Missed the massive GLP buyout trade? Fret not. These companies could be next to be privatised! Private equity sharks love a sluggish market. Attractive valuations give them an opportunity to take good, decent companies private and to sell or re-list them in a few years time when market conditions improve. DBS thinks these 5 companies could be privatized soon!
Past Privatisation Deals
- GLP’s share price spiked by a massive 50% after buyout news was first leaked in Nov 2016. Even if you missed the first rally, you have plenty of opportunity to buy it in Dec and Jan.
- OSIM was a good company. The only problem is the share price is too low. So founder Ron Sim simply took the company private with a hefty 40% premium to last traded price.
- Super Group. Same story – company received buyout offer at 40% premium.

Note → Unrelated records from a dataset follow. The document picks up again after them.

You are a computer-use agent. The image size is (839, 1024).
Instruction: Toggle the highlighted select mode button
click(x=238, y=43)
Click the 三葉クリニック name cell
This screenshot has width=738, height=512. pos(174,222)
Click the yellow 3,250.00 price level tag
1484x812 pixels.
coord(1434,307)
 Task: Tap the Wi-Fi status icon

- ARA. Management buyout by founder John Lim. privatize at 10% premium to last price
- Others: Eu Yan San, Cerebos, Sim Lian, China Minzhong, F&N, Otto Marine.
So, how to look for the next privatisation candidates? Company must be 1) profitable, 2) cheap or attractive valuation, 3) not too much debt and 4) shareholder support to enable the privatisation deal succeeds. According to DBS (Paul Yong), these 5 companies may be next to be privatised,
- Courts Asia. Compelling valuations at 8x PER and 0.8x P/B. 75% owned by Singapore Retail Group. Cash outlay to privatise not excessive (about 2.3x FY18 net profit)
- PACC Offshore. Trade at 50% discount to book value. 82% owned by Kuok group.
- Mermaid Maritime. 87% own by Thoresen group. with $270m of cash, it can take Mermaid private. Very low debt compared to peers.
- CSE Global. net cash 20% of market cap. 0.9x P/B and 11x P/E. Free float >50%, no single shareholder more than 15% stake.
- Sinostar PEC. 0.8x P/B and 7x P/E. Trades at nearly net cash per share. Chairman owns 50% of company.